This cannot be emphasised enough. 'Piracy' of comics, or films, TV shows, music, games, whatever, is morally wrong. It's also illegal. Yes, I've heard all the excuses about how piracy "helps creators get more exposure" (cobblers!); how people "can't afford to buy every comic they need" (theft is never an option, and 'needs' include food and water, not comics); how they "wouldn't buy it anyway" (yet they like it enough to download a series); how they're "only sampling to see if I like it" (still no excuse for theft)... and so on. All the excuses boil down to the fact that some people just want something for nothing.
Some people might think it's cool to flout the law and gain comics illegally. Hey, they're "sticking it to the man". Except they're not. They're hurting the creators, damaging sales of a comic that publishers might then cancel because they think there's little interest in it, - when in fact thousands of copies are being read illegally.

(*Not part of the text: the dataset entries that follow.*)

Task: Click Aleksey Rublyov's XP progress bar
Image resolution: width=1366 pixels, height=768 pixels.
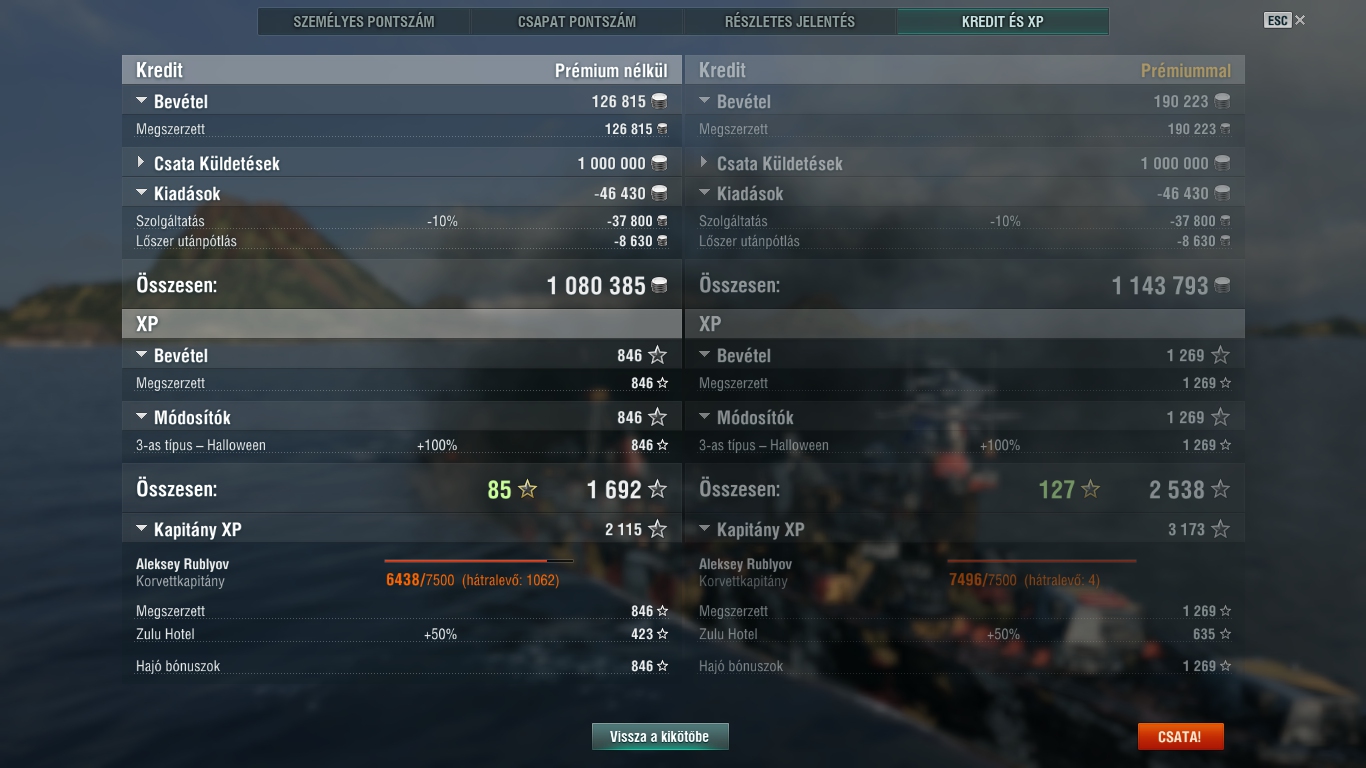Action: pos(479,561)
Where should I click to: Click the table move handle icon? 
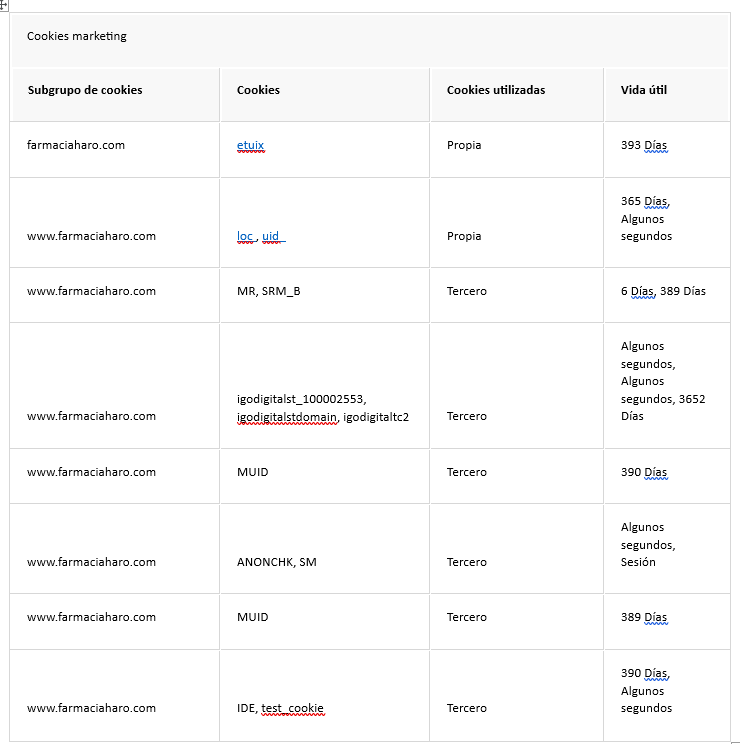click(3, 6)
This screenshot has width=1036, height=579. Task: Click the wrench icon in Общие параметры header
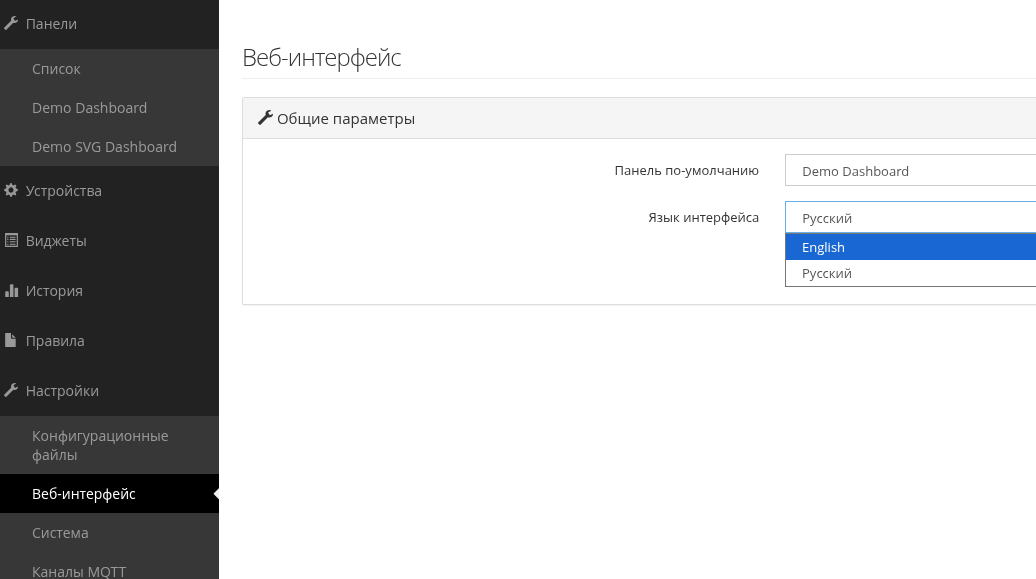[265, 118]
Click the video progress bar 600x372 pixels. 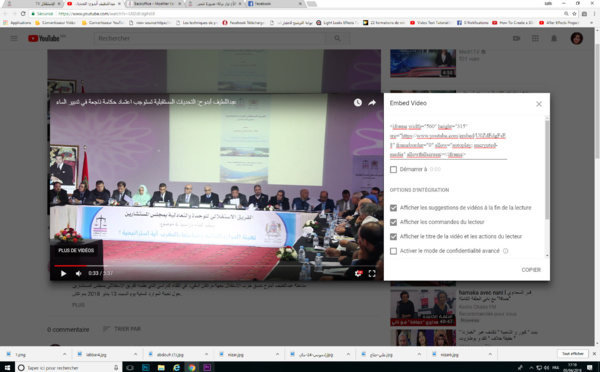coord(214,265)
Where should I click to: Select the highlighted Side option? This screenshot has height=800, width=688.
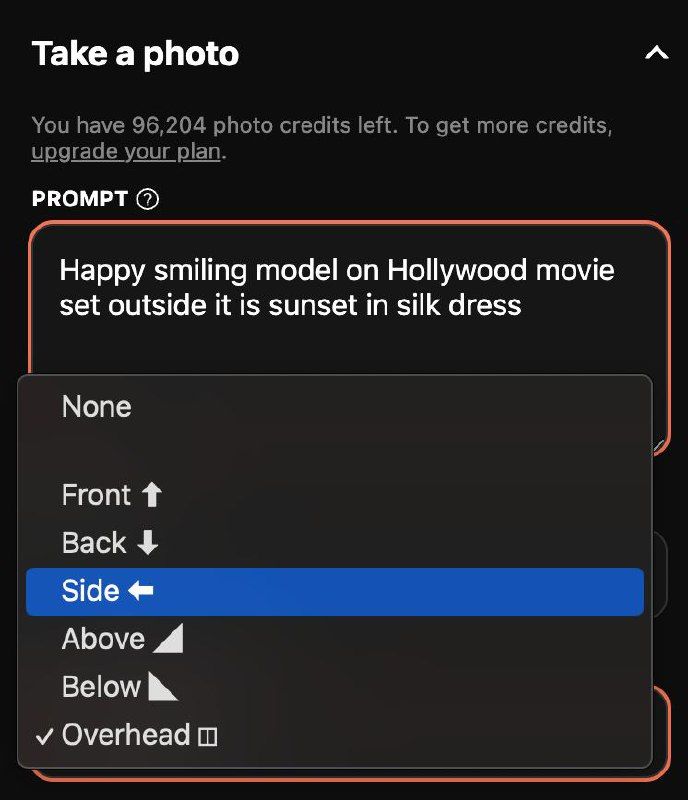click(x=90, y=591)
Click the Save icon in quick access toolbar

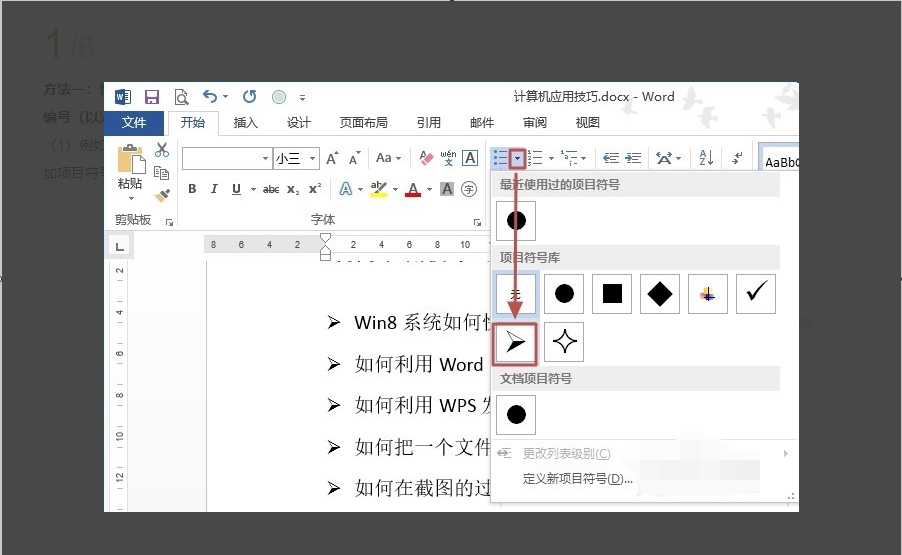(152, 97)
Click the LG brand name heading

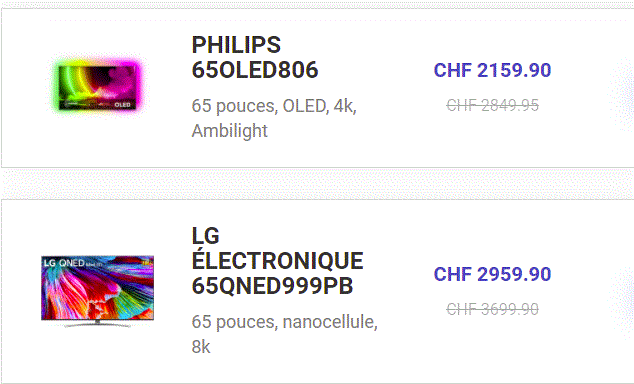click(x=205, y=236)
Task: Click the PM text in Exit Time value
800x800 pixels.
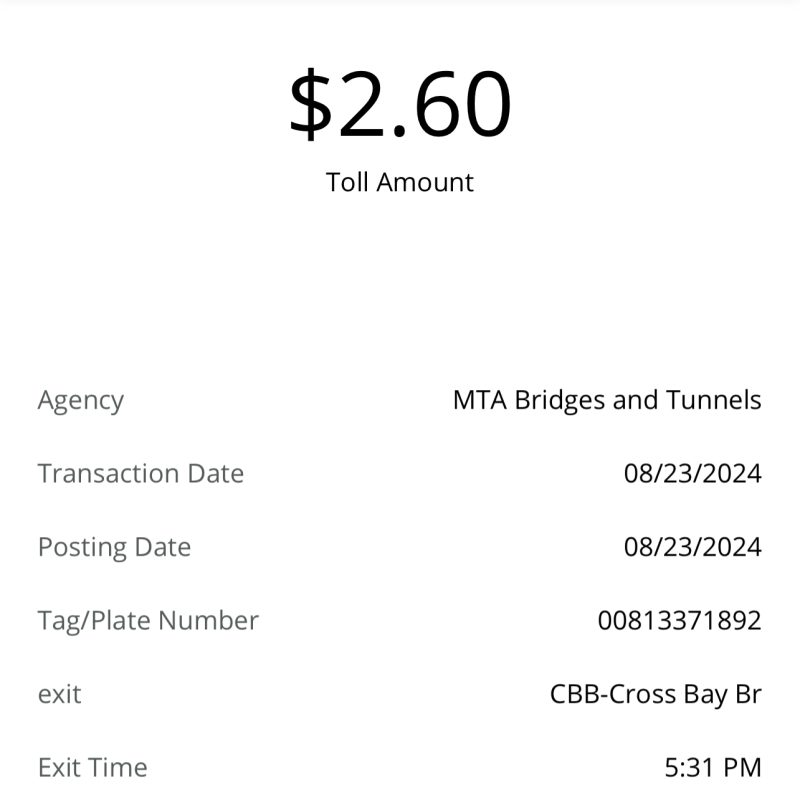Action: click(x=742, y=768)
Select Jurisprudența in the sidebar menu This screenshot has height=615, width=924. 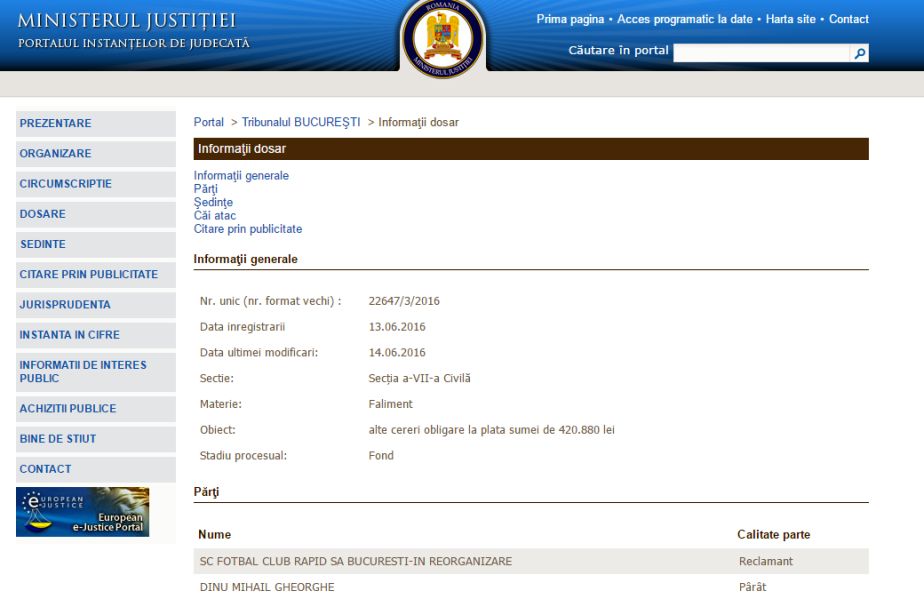(65, 304)
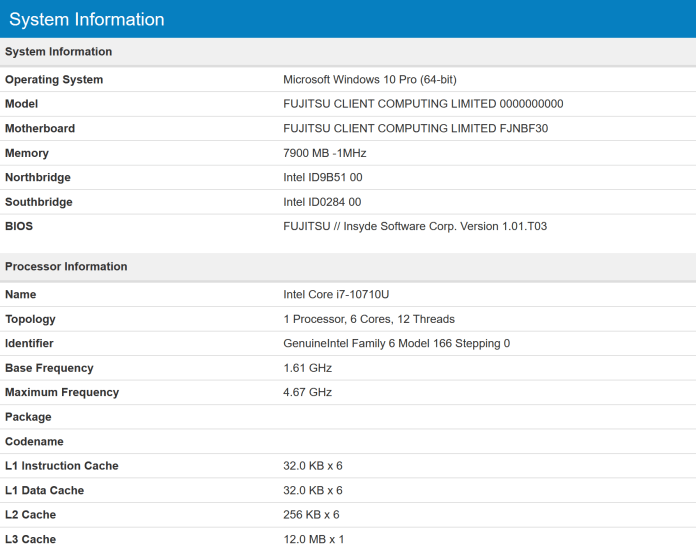Click the Model value FUJITSU 0000000000
696x551 pixels.
pyautogui.click(x=423, y=104)
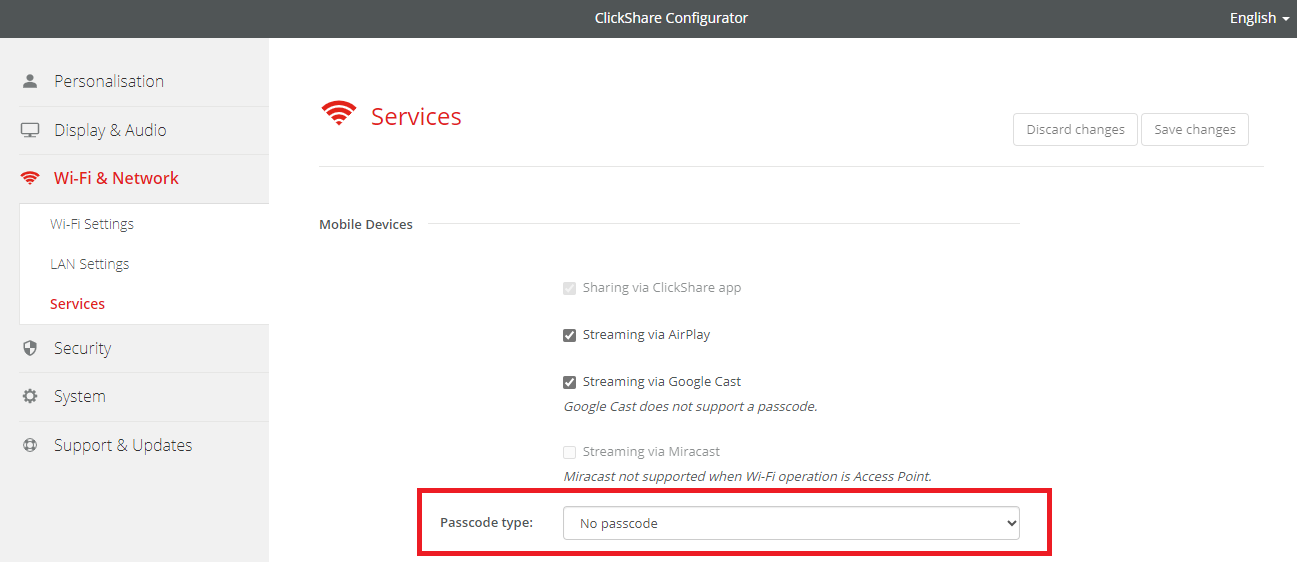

One of my favourite British comics at the moment is Surface Tension, written and illustrated by Jay Gunn and published by Titan. It's a fantastic, intriguing story and as the cover and panel sample shown here demonstrates the artwork is stunning. (And a fine example of how UK artists are still in the same league as those of the past.) On the Down the Tubes site today, Jay Gunn has written a passionate and important post about how piracy affected him. Perhaps if people aren't bothered about breaking the law they might consider the human cost of piracy instead. Give it a read...
And to critics who will undoubtedly say I'm "banging the same drum again", bloody right I am! Myself and many of my friends depend on comics to earn our living, and I'll defend our right to protect our work and our livelihoods against thieves as much as I can.